Answer:
This is an Ideal Gas Process. The Ideal gas equation states that:
PxV=nxRxT
where n = number of moles of the gas
P = pressure of the gas at any state
V= Volume of the gas at any state
T=Temperature of the gas at any state
Initial State : P₁ = 1Bar=1.00x10⁵N/m², T₁=35°C = 308K, V₁=?
Final State: P₂=135Bar=1.35x10⁷N/m², T₂=195°C=468K, V₂=?

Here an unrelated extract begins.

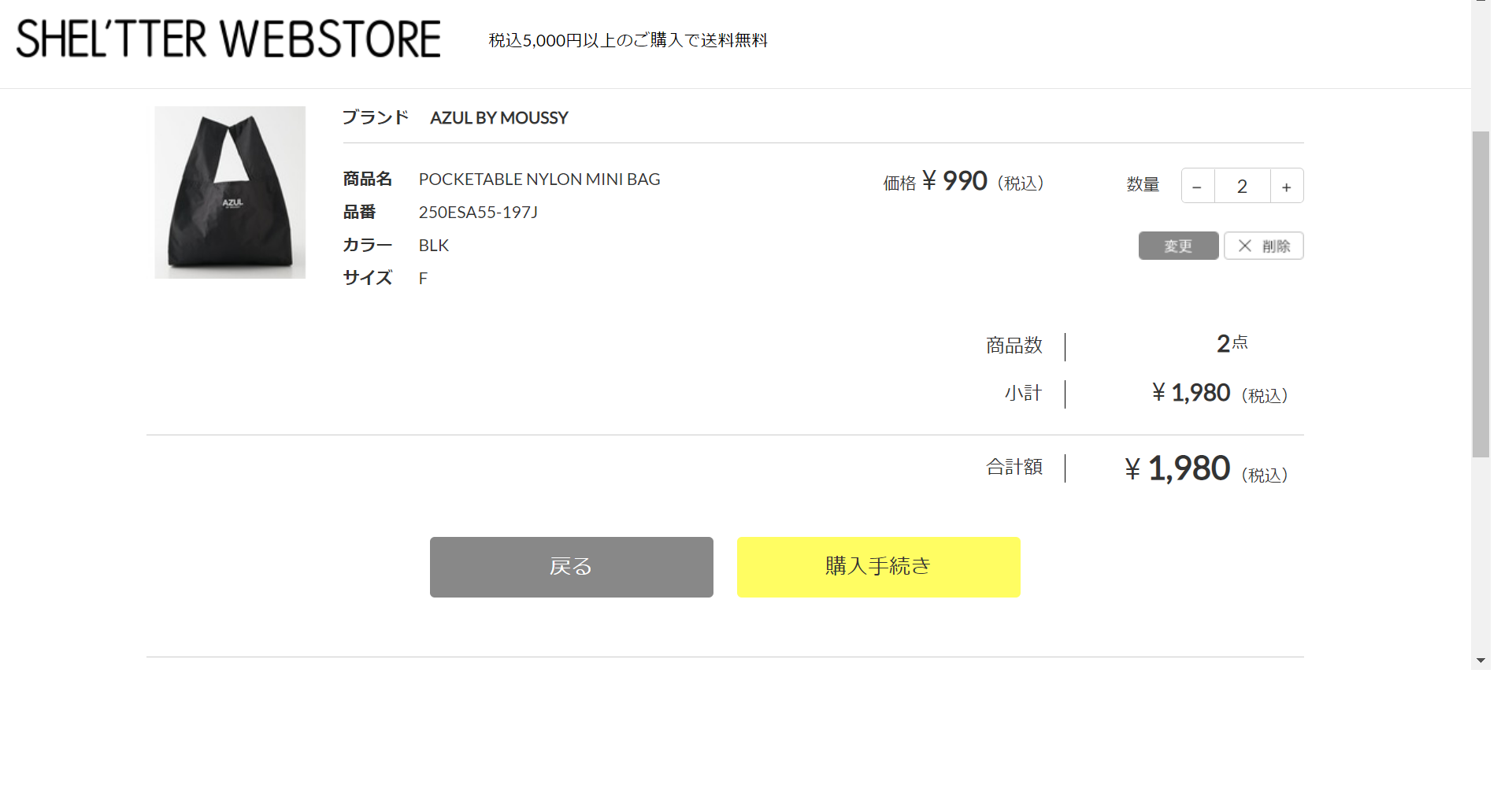Click the scrollbar up arrow
This screenshot has height=803, width=1512.
pos(1480,2)
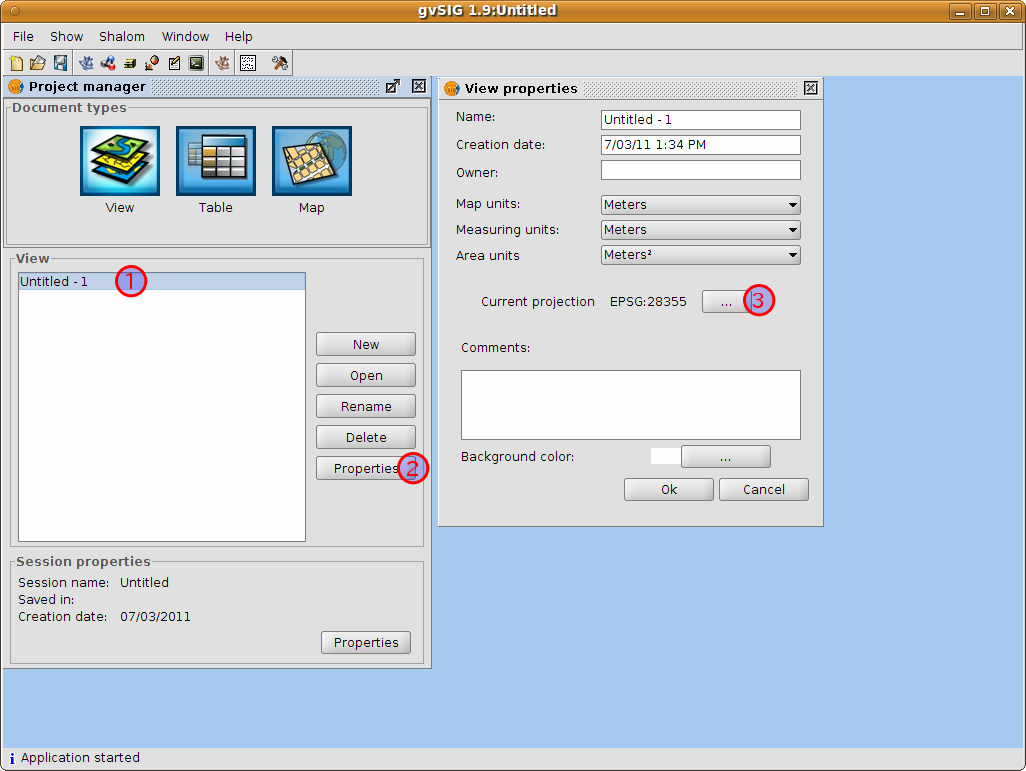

From Eqn 1, we can calculate the molar volume of the Gas at the final state Q=n/V₂ =P₂/RT₂ ....... . . . . . . . . . Eqn 1
Q=1.35x10⁷N/m²/(8.314J/mol-K x 468K)
Q=33,828mol/m³ = 33.8Kmol/m³
The molar volume of the Gas at the final state Q =33.8Kmol/m³
To estimate the Enthalpy and the Entropy change for an ideal gas process requires these equations which are derived from the law of conservation of energy (1st and 2nd law of thermodynamics):
ΔH = CpΔT
ΔS = CpInΔT - RInΔP/M
ΔT=T2-T1 and ΔP=P2-P1
Cp=Specific heat capacity of an ideal propane gas = 1.68kJ/KgK
R = Universal gas constant = 8.314J/molK
For Enthalpy change, ΔH = 1.68 kJKgK x (468 - 308)K
ΔH = 268.8KJ/kg
For Entropy change, ΔS = (CpInΔT) - (RInΔP)/M M=Propane molar mass=44.1kg/mol
ΔS=(1.68xln(468/308)) - (8.314xln(135/1)/44.1)
ΔS =0.703KJ/KgK - 0.925KJ/kgK
ΔS = - 0.222KJ/KgK
Therefore, the entropy and enthalpy changes for this process are - 0.222KJ/KgK and 268.8KJ/kg.